Testo di riflessione
Marvelli – Diario (21 marzo 1938)
Ho compiuto vent’anni. Ho fatto ben poco di bene in questo tempo passato! Voglio non dovermi più fare questo rimprovero, per quanto noi uomini siamo così deboli che mai faremo completamente il nostro dovere.
Una continua vittoria sulle passioni, sulla carne, sul mondano, un trionfo dello spirito, un desiderio intenso di farmi santo attraverso la vita che il Signore mi riserba. Questo il programma per il futuro. La luce che entra in me con Gesù Eucaristia brilli sempre e faccia splendere il mio sguardo. Il fuoco che arde e mi consuma, l’ardore che mi brucia, l’amore che il Signore così grande mi infonde per Lui e per il prossimo non diminuisca, non s’affievolisca, ma s’ingigantisca senza fine, sempre continuamente.

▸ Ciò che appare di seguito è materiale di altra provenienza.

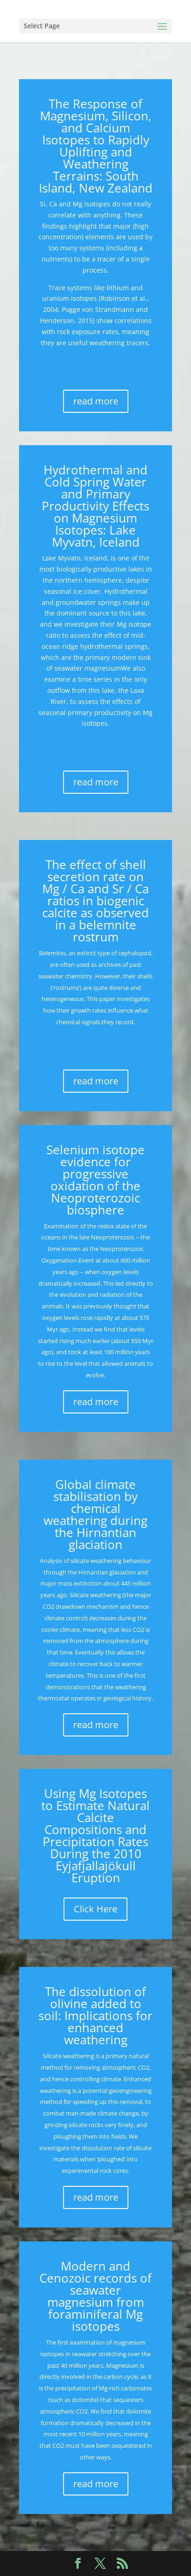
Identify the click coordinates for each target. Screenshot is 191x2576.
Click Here (95, 1909)
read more (95, 401)
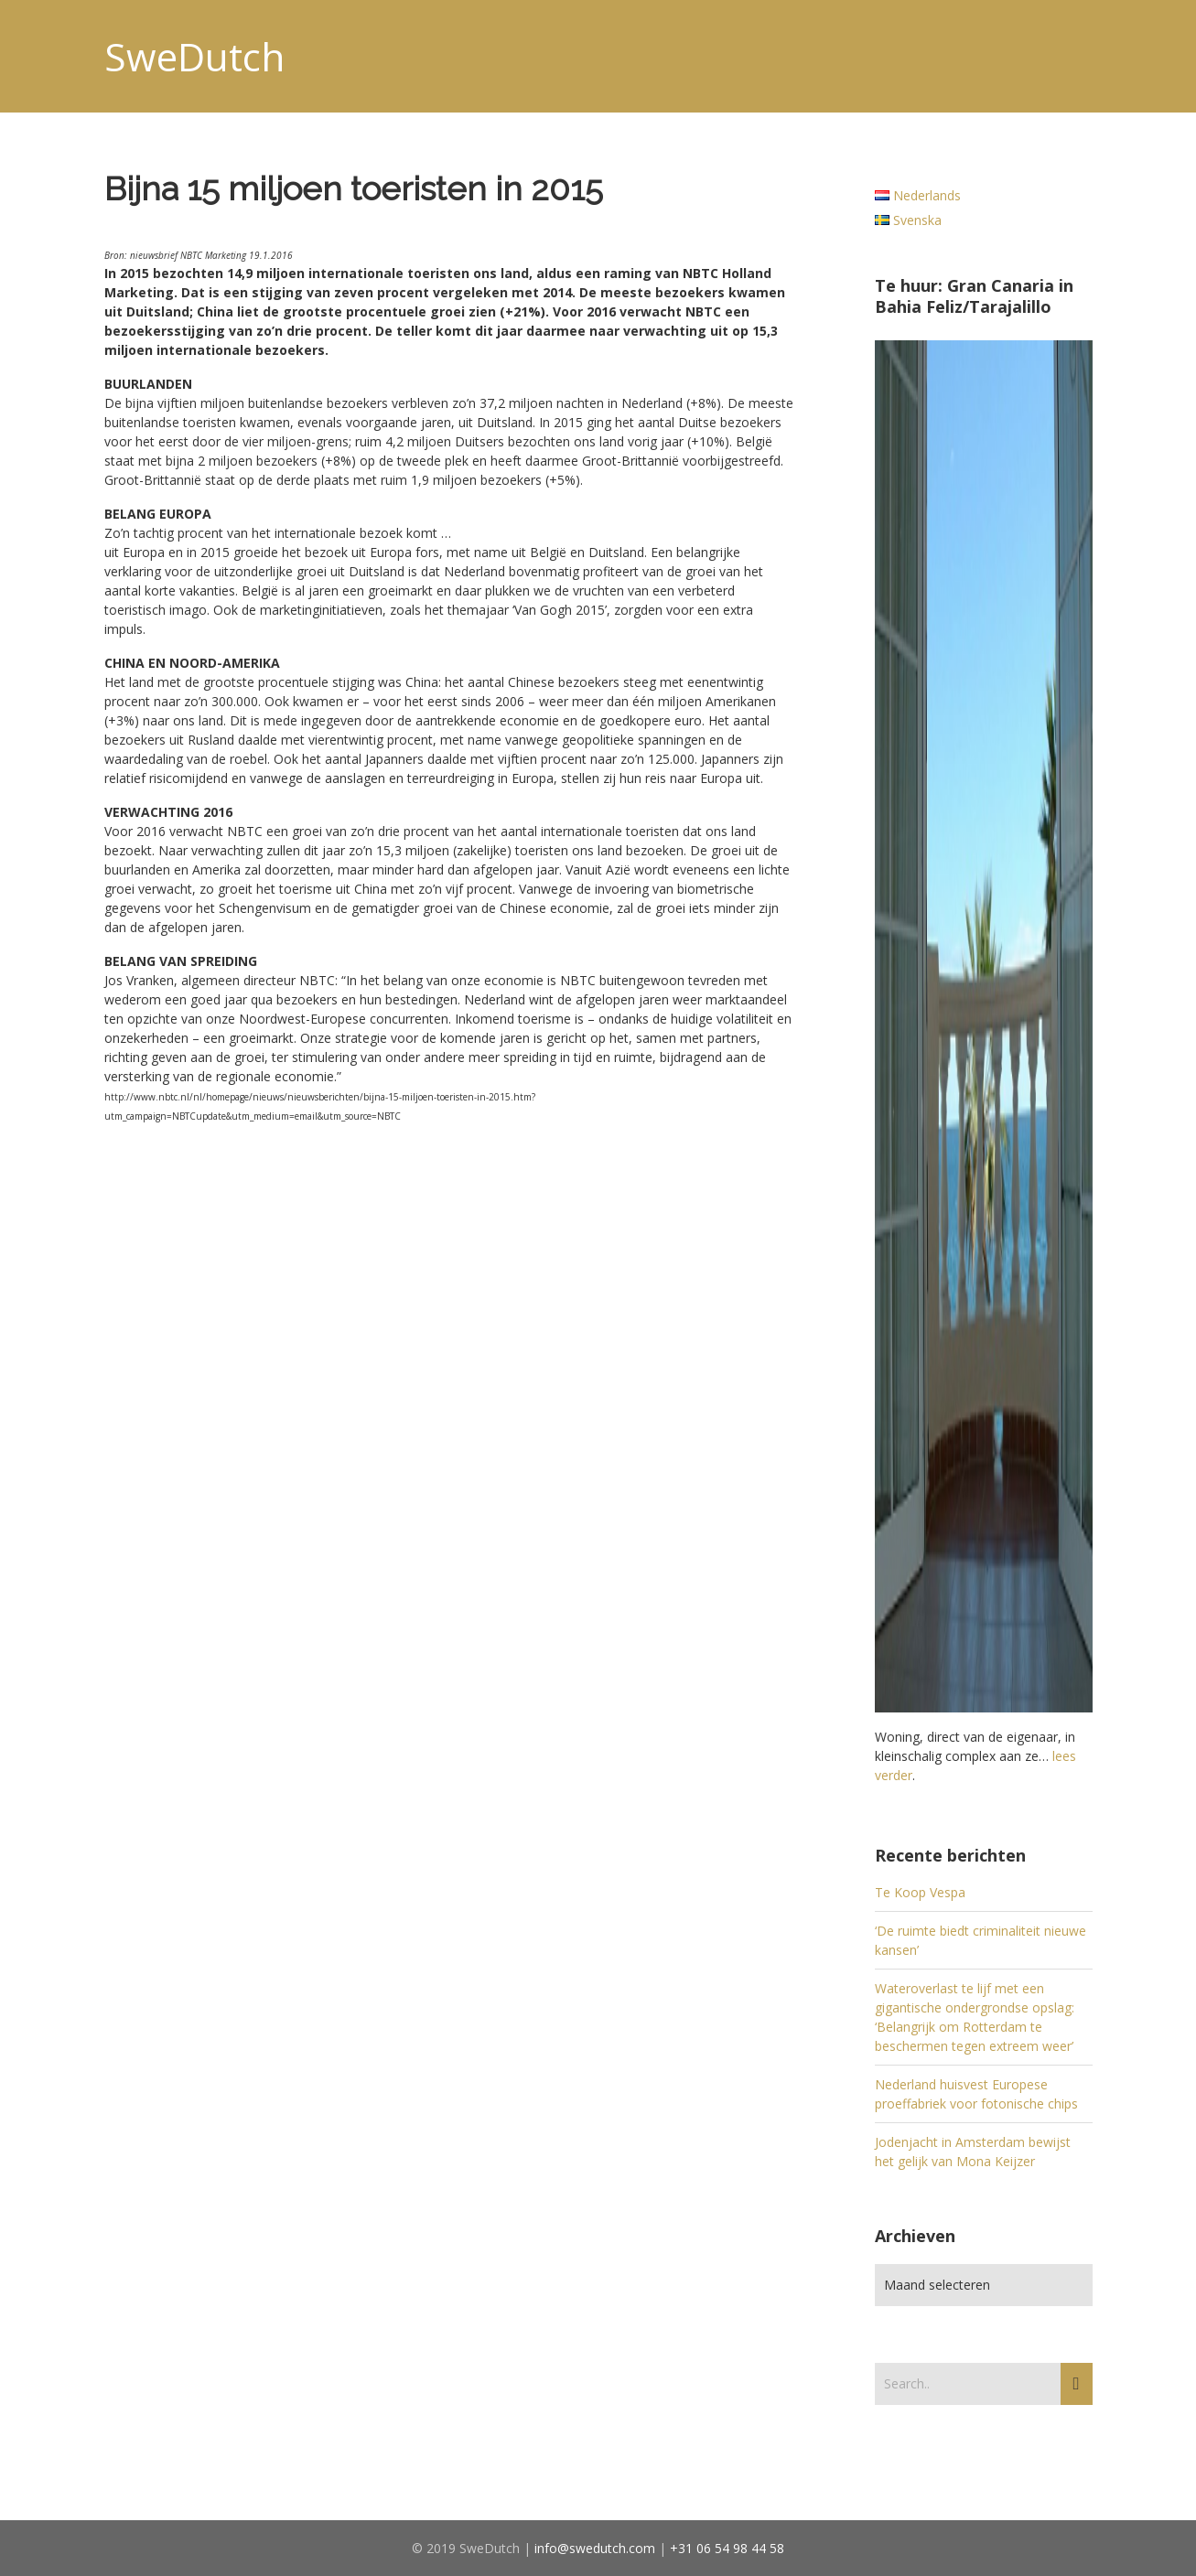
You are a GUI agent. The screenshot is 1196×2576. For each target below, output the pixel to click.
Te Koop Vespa (920, 1892)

Pasqua radiosa di Resurrezione, ancora salutare per chi sta per affogare, aiuto potente per chi è caduto, stimolo per chi cammina per le vie del Signore a fare sempre meglio. Una meta mi sono prefisso da raggiungere, oggi, ad ogni costo, con l’aiuto di Dio. Meta alta, sublime, radiosa, preziosa, desiderata da tempo, ma finora mai attuata. Essere santo, apostolo, caritatevole, studioso, puro, forte. Non stare mai un attimo in ozio. Forse è presunzione? Forse credo di essere così forte da riuscire? Lo sai, o Signore, nulla io posso da me, sono il più miserabile di questa terra, degno solo del tuo disprezzo e della tua vendetta. Confido completamente nel tuo aiuto, e da parte mia cercherò di mettere la maggior volontà possibile. Voglio raggiungere questa meta, non per essere solo migliore di altri, non per guardare con disprezzo i peccatori, ma solo per la tua maggior gloria, per essere l’umile servo delle anime, onde portarle a Te, per essere, come S. Francesco, giullare di Dio e fare un poco di bene sotto la protezione della Vergine Madre celeste tanto buona.